====== Dataset records ======

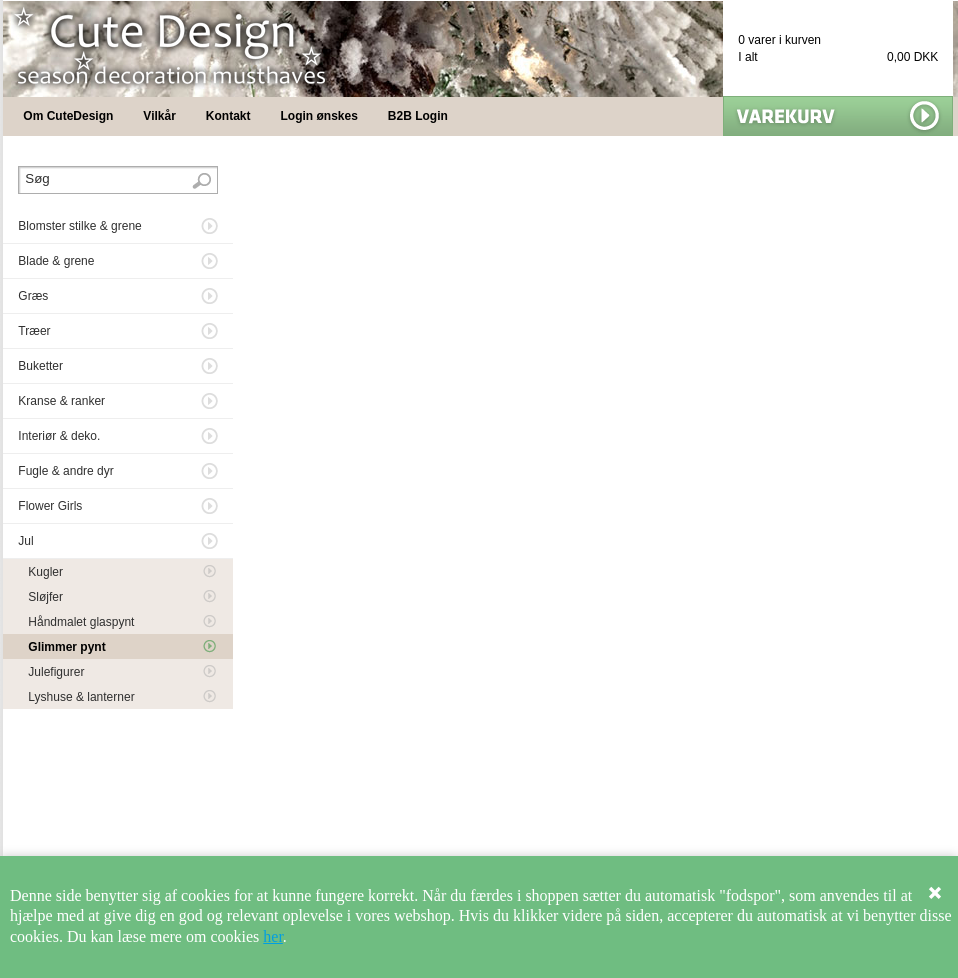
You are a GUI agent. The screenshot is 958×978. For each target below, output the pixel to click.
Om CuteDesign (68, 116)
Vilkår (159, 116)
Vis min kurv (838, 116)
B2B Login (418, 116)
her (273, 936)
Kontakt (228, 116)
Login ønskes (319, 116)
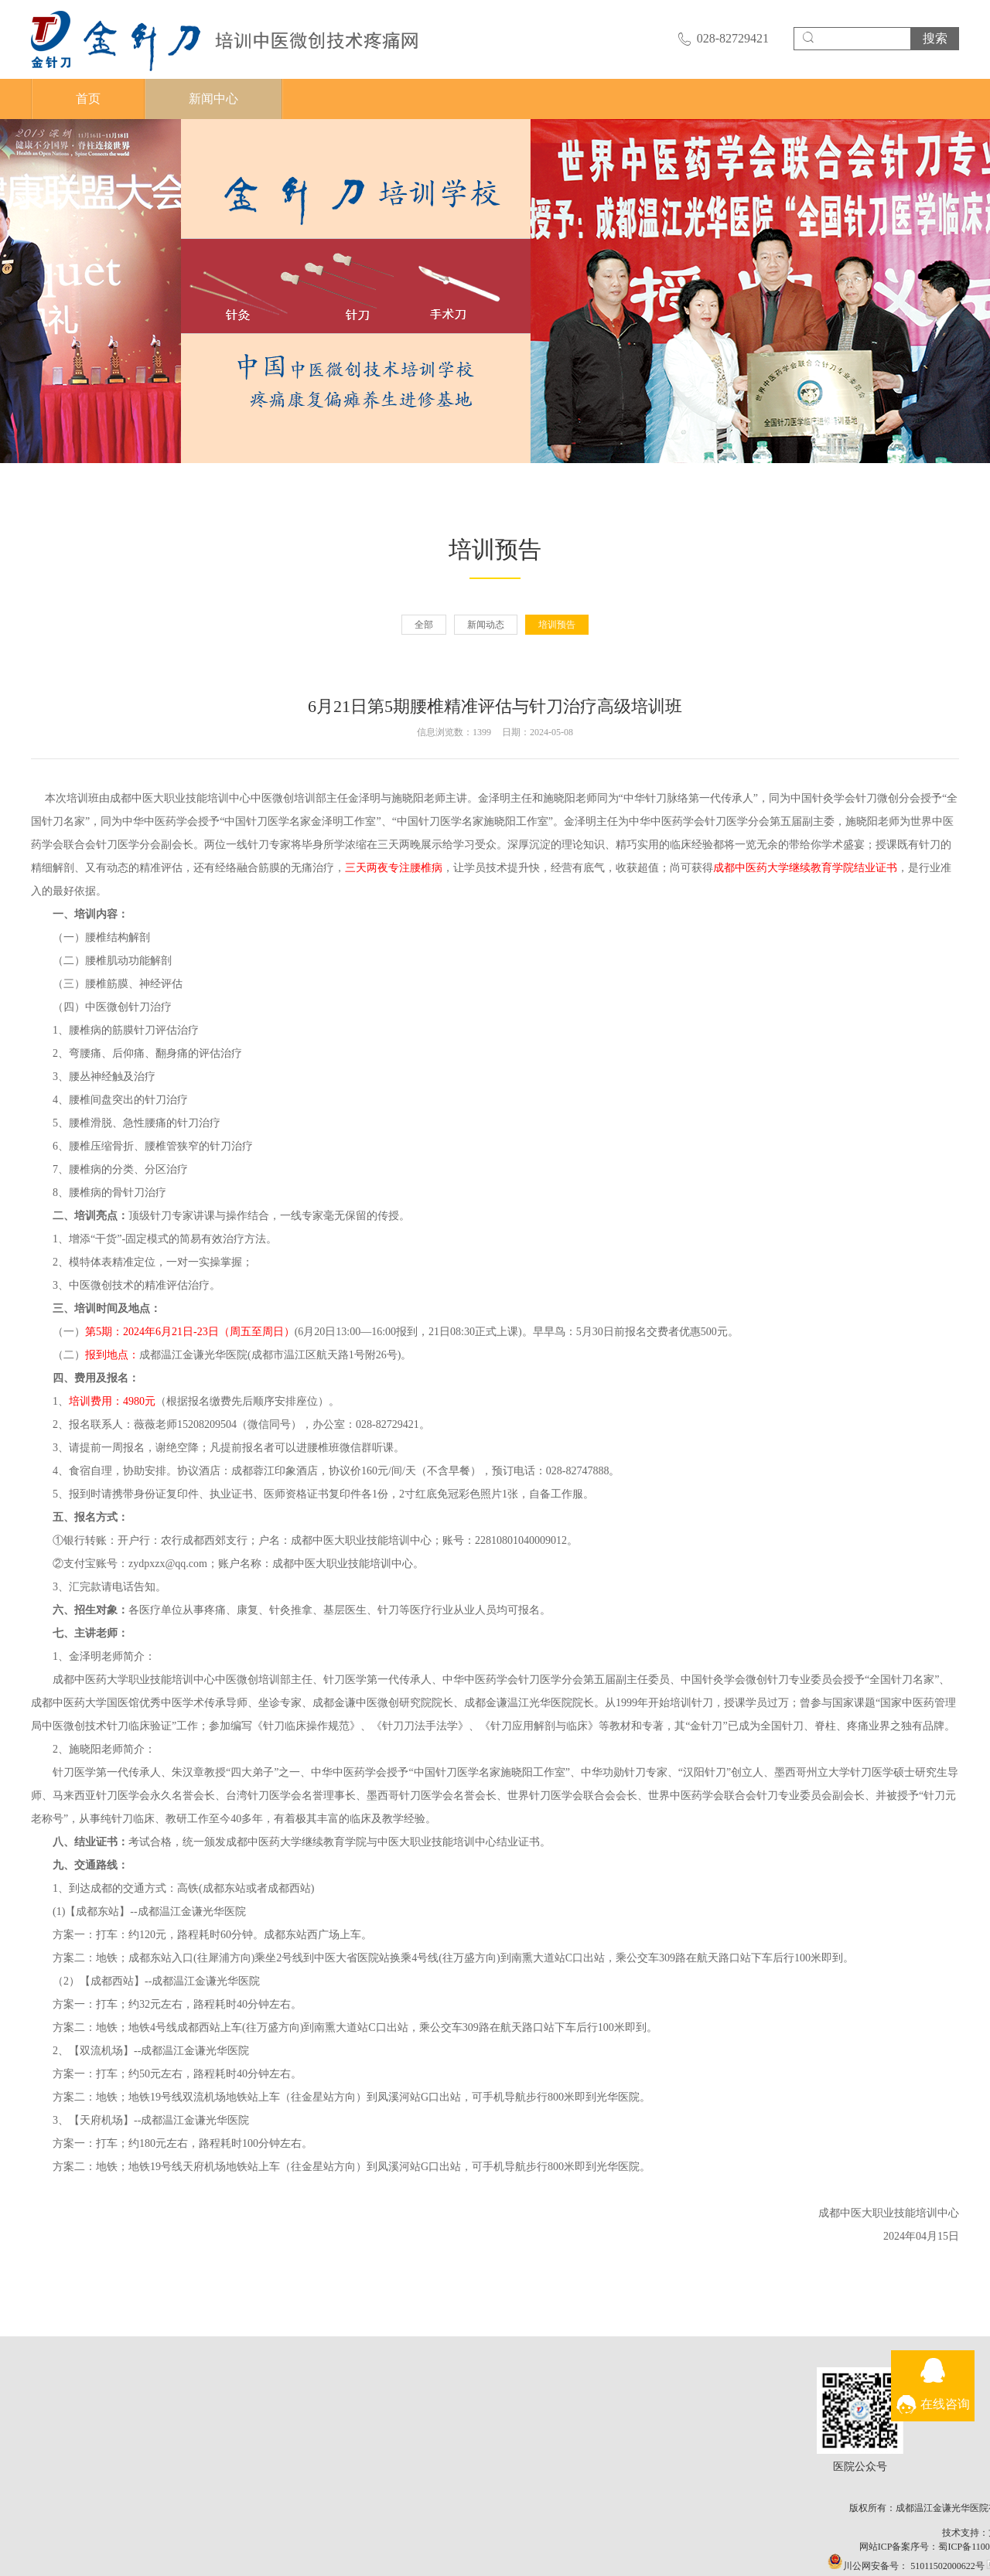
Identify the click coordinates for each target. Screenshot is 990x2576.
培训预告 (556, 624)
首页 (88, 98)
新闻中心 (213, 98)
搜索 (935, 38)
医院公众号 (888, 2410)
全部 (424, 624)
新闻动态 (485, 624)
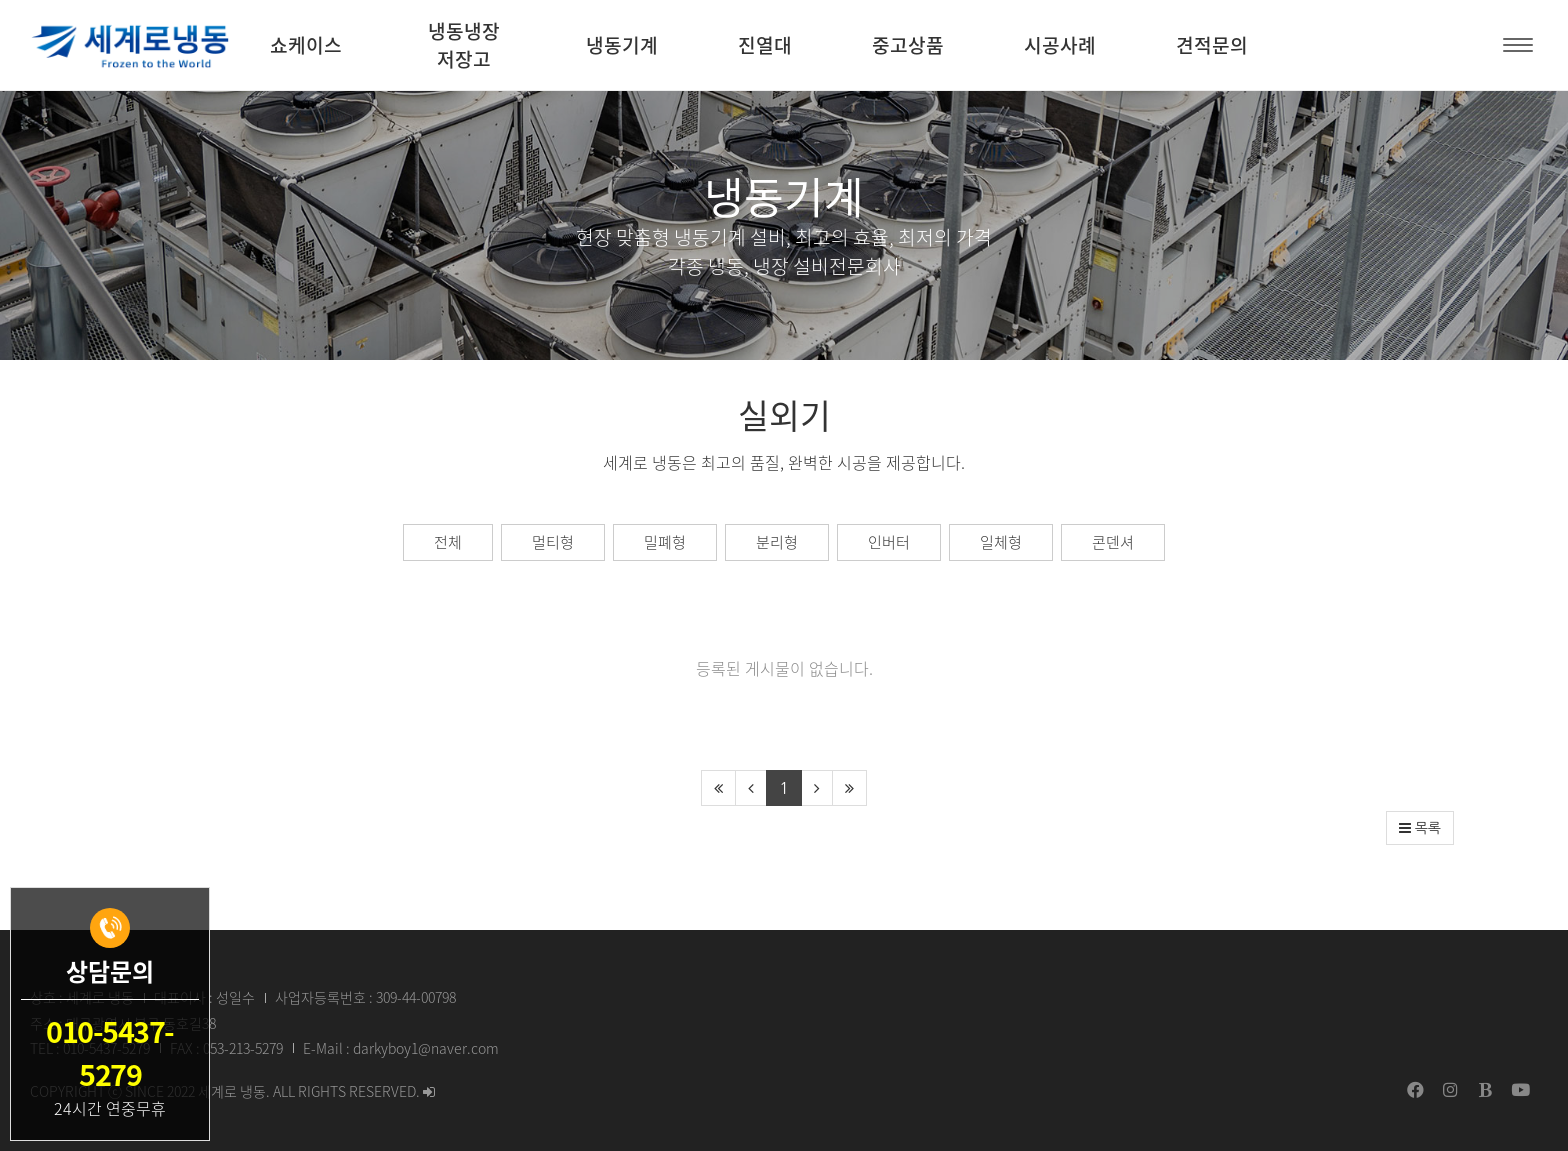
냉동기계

======

Rewrite every line of the entries above, with each coordinate in the answers shifted by -27 and all other text left unchanged. Leave the pictures out.

Result of this exercise:
You are a GUI agent. The screenshot is 958×978. For each target below, output the pixel to click.
Om CuteDesign (41, 89)
Vilkår (132, 89)
Vis min kurv (811, 89)
B2B Login (391, 89)
her (246, 909)
Kontakt (201, 89)
Login ønskes (292, 89)
Identify the click coordinates for each target. Screenshot is 990x2576.
培训预告 (529, 597)
首页 (61, 71)
新闻中心 (186, 71)
搜索 (908, 11)
医院公众号 (861, 2383)
全部 (397, 597)
新闻动态 (458, 597)
냉동기계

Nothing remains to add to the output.